Barclays Downgrades Blue Owl Capital (OWL) to Equal Weight, Cuts Price Target to $11

On March 2, 2026, Barclays analyst Benjamin Budish downgraded Blue Owl Capital (NYSE: OWL) from Overweight to Equal Weight, significantly reducing the price target from $15.00 to $11.00. The downgrade reflects growing concerns about outflows in the business development company (BDC) space and broader headwinds facing the private credit sector.

Why the Rating Changed

The downgrade from Barclays centers on several specific factors that have shifted the firm’s outlook on Blue Owl Capital:

  • BDC Outflow Concerns: Barclays cited risks related to outflows from business development companies (BDCs), a core part of Blue Owl’s asset management business. BDCs are a significant revenue driver for the firm, and sustained outflows would directly pressure management fees and overall earnings. The broader BDC space appears to be facing investor skepticism, as highlighted by recent news coverage of other major BDC players reassessing their positions.
  • Private Credit Flow Risks: Beyond BDC-specific outflows, Barclays flagged wider flow risks in the private credit market. Blue Owl has built much of its business around private credit strategies, and any slowdown in capital inflows to this asset class could weigh on the company’s growth trajectory.
  • AI-Related Fears: Notably, Barclays also referenced concerns about artificial intelligence and its potential impact on the sector. While the specific mechanism was not detailed in available coverage, AI disruption fears may relate to how technology could reshape credit underwriting, asset management workflows, or competitive dynamics in ways that pressure traditional alternative asset managers.
  • Relative Positioning: The downgrade came alongside an upgrade of StepStone Group (STEP) to Overweight, suggesting Barclays sees better risk-reward opportunities elsewhere in the alternative asset management space. This swap signals that Barclays views StepStone as better positioned to weather the current headwinds affecting private credit-focused managers like Blue Owl.

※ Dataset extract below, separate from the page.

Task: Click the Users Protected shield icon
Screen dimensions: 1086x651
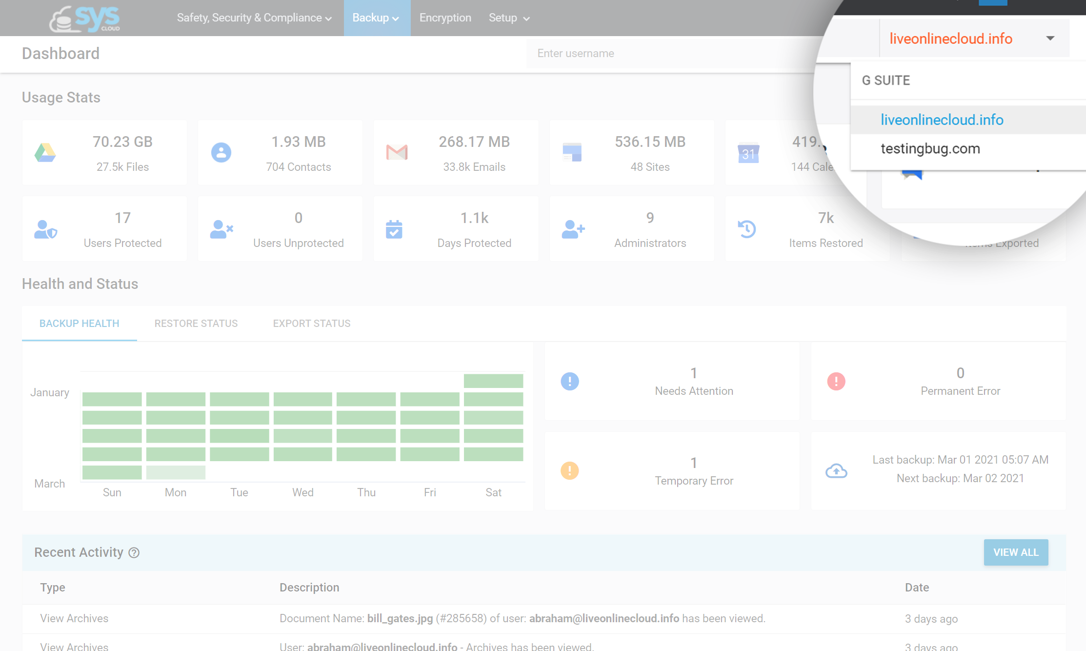Action: point(46,229)
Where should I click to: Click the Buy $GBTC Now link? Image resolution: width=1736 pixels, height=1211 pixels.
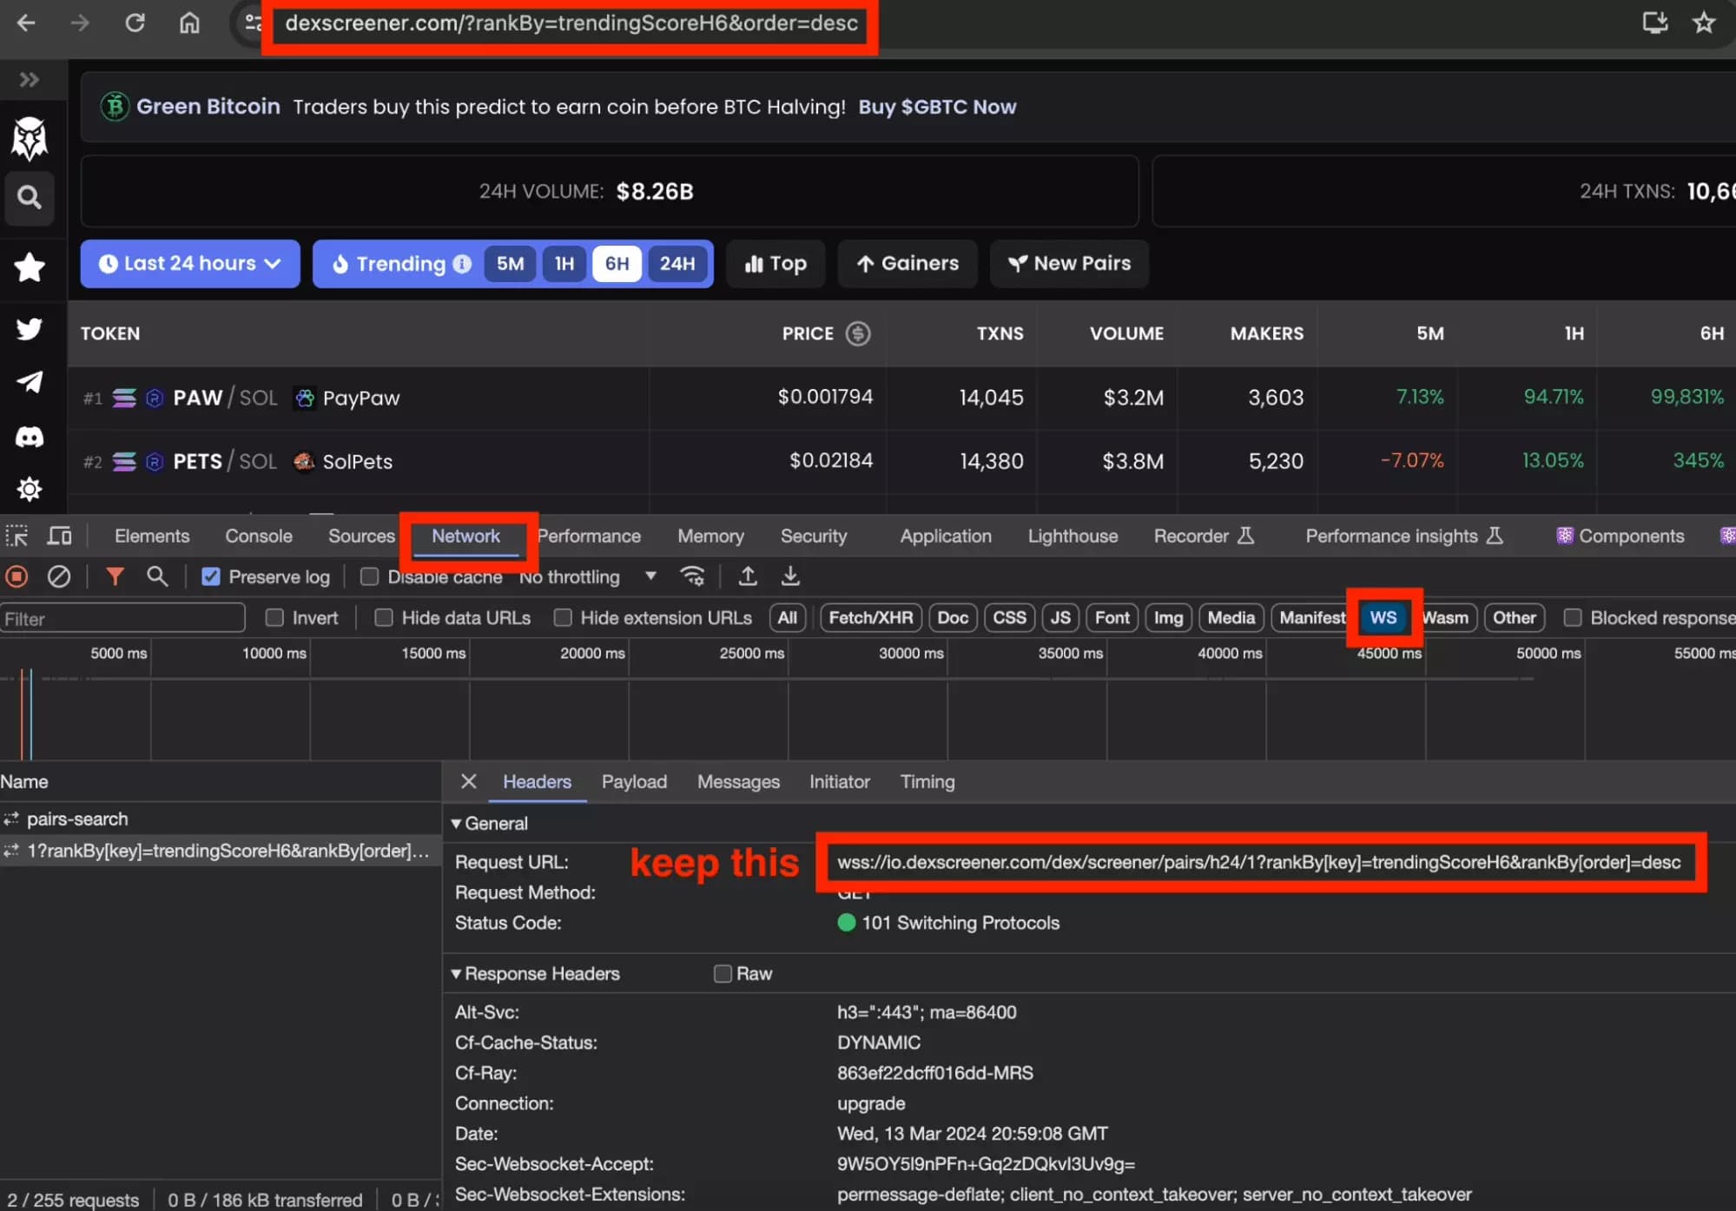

The price target reduction from $15.00 to $11.00 represents a 27% cut, underscoring the magnitude of Barclays’ reassessment of Blue Owl’s near-term prospects.

Blue Owl’s Dividend Profile

Despite the downgrade, Blue Owl Capital continues to offer a notable dividend to shareholders. Key dividend details include:

  • Annual Dividend: $0.90 per share
  • Dividend Yield: Approximately 8.53% based on recent trading levels
  • Most Recent Ex-Dividend Date: February 19, 2026

The elevated yield may attract income-focused investors, but it also warrants careful scrutiny in the context of this downgrade. If BDC outflows materially reduce Blue Owl’s fee-related earnings, the sustainability of the current dividend payout could come under pressure. Dividend investors should monitor upcoming earnings reports and management commentary on fund flows closely before relying on the current payout level.

What This Means for Investors

Barclays’ move from Overweight to Equal Weight signals that the firm no longer sees outsized upside in OWL shares relative to the sector. The $11.00 price target suggests limited near-term appreciation potential, and the underlying concerns about BDC outflows and private credit flow risks point to fundamental challenges rather than merely a valuation reset. Investors holding Blue Owl for its dividend should weigh the attractive yield against the possibility that deteriorating fund flows could pressure both the stock price and future distributions.

Disclaimer: This article is for informational purposes only and does not constitute financial advice. Readers should conduct their own research and consult with a qualified financial advisor before making any investment decisions.